Another Kind of Eyes
by skywalker05
Summary: Because the sickness pads along like cat paws and to cure it she must fallandfallandfall and land on her feet. Chell discovers the cat graveyard.


AN: This is a loose sequel to "Golden", being also about GlaDOS and Chell, but it did turn out to be mostly Chell. My apologies in advance for writing a very serious fanfic about a very funny game. The cat graveyard is from the "Lab Rat" comic, which, if you haven't, you should read.

* * *

_Another Kind of Eyes_

_Have I been here before? _Chell thought, because sometimes she walked through the wrong portal and had to blink and reorient herself until she knew she'd done something wrong.

GlaDOS was silent in those instances. Maybe, as a potato, she didn't have the energy to complain.

The potato spoke now, though, so Chell looked carefully at the room. GlaDOS's small, stolen speakers said, "Oh."

Chell ignored her as they moved through one of the many broken-backed trash piles. The AI would say something else if she really needed to. Until then, ignoring her was a simple pleasure. The room, she realized, was not in fact familiar.
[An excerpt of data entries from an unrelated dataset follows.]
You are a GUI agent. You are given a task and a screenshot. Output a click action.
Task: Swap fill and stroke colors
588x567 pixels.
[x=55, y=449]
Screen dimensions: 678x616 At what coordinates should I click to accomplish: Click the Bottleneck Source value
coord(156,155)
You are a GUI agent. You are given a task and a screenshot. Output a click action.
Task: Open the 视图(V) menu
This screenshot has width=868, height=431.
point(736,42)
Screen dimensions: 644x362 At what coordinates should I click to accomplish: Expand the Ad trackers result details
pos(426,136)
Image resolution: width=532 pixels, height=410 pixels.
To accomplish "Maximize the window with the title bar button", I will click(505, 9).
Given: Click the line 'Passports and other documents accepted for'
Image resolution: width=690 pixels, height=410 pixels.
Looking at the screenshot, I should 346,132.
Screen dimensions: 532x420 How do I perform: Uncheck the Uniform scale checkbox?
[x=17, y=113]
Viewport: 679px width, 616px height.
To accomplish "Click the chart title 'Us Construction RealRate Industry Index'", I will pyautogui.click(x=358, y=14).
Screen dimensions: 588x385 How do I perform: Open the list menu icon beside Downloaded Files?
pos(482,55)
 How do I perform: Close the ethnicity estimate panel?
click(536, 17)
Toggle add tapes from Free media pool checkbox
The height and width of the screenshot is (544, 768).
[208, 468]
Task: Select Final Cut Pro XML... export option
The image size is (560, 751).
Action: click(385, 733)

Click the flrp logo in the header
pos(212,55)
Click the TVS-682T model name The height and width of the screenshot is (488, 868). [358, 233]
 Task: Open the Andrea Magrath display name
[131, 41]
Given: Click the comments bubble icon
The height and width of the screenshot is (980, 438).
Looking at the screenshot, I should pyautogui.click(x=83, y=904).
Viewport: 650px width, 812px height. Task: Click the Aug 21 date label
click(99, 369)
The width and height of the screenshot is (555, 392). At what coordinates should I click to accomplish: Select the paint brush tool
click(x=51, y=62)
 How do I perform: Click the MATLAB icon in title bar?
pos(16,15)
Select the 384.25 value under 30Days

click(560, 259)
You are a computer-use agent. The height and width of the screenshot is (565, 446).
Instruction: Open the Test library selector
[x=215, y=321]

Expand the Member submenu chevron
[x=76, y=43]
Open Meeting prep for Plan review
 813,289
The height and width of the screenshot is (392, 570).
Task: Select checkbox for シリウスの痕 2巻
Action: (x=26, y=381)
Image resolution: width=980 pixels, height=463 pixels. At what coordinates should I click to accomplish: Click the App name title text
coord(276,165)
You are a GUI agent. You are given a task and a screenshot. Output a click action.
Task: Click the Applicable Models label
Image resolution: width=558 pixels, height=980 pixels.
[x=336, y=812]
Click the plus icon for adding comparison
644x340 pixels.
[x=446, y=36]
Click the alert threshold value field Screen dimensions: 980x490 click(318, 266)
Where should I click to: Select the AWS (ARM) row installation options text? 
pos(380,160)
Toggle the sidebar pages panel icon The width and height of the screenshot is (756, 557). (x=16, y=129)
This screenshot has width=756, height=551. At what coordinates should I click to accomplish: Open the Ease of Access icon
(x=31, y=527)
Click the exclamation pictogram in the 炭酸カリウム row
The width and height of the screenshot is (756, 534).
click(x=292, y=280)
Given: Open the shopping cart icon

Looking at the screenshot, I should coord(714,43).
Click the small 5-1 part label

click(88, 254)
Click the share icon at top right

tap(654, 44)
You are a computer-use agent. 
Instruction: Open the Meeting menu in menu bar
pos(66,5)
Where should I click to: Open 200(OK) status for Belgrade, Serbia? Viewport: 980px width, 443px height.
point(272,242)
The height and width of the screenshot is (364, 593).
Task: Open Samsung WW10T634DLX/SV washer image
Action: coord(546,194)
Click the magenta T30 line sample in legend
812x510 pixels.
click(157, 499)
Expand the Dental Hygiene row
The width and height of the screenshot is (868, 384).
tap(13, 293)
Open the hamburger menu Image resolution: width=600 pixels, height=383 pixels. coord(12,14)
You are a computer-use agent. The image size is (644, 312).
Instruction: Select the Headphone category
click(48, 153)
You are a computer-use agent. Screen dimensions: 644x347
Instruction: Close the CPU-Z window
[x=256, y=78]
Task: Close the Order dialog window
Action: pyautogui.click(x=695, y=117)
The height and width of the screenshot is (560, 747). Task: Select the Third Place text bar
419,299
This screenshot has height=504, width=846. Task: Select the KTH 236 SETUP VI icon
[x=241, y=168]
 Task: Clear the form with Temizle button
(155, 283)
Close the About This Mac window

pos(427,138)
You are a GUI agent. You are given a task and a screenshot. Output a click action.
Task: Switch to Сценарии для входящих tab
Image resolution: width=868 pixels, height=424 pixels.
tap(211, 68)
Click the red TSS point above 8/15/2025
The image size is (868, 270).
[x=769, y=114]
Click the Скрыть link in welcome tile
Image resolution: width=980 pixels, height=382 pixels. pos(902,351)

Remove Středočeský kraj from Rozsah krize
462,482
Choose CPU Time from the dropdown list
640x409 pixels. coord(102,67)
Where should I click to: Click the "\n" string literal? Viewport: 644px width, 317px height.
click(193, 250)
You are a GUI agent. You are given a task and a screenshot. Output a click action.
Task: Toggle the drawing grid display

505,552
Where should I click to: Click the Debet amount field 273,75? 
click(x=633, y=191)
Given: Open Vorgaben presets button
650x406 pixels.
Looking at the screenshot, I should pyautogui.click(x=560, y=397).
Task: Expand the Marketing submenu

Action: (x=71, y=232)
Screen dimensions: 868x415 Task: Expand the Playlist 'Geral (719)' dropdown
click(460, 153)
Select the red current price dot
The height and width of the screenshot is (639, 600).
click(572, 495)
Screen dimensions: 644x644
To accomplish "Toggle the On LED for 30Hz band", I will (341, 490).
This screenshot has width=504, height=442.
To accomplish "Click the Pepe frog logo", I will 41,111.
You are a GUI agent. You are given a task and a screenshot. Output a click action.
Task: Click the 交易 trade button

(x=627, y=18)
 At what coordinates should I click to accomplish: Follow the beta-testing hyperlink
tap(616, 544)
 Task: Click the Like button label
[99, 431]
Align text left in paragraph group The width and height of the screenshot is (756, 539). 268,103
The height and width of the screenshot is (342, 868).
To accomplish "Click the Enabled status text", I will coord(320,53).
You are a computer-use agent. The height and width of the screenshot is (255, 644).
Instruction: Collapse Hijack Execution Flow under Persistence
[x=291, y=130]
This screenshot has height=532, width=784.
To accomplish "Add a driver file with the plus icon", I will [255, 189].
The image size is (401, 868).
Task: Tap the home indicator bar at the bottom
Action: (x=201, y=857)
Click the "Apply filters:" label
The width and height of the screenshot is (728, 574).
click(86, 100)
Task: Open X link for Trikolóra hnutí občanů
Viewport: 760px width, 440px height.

Chell had been thinking lately of that terrible, terrifically _earnest _other voice over the loudspeakers, and how he talked about choking on moon dust. She had a lot to think about in the parts of life she spent awake. Voices always following and watching her as if sounds and notes could be another kind of eyes. Metal spurs sank into her knees, pinching and nipping the skin when the springs went. Her back teeth were missing and her wrists were bruised and rewrapped by caretakers always unseen.

And now that coughing, oh-so-threatening in its earnestness voice, talking about dying.

How many weeks had Chell spent in moon-painted mazes? Aperture Science warned about asbestos. It had not warned about this until just now, that voice filtering out of the rusted speaker while Chell thought _shoot the orange portal there and the blue portal there. _

What was she sick with?

Cave Johnson, CEO and executive-in-chief whose darling voice had slaved GlaDOS to it for several stolen syllables, had also said that passing through portals might cure the moon-borne plague.

Chell had no shortage of portals.

None right now, though; the byway she had latest stepped into was a wide-open trash heap, bordered by hallways, but itself open to the next blue-gray grated slab of sky. She stepped carefully around unidentifiable hunks and strips of metal, the backs of her feet long blackened. She still didn't want to feel squish or scratch against her soles. The portal gun lay in the so-familiar cradle made by her hands, the potato barely a noticeable weight.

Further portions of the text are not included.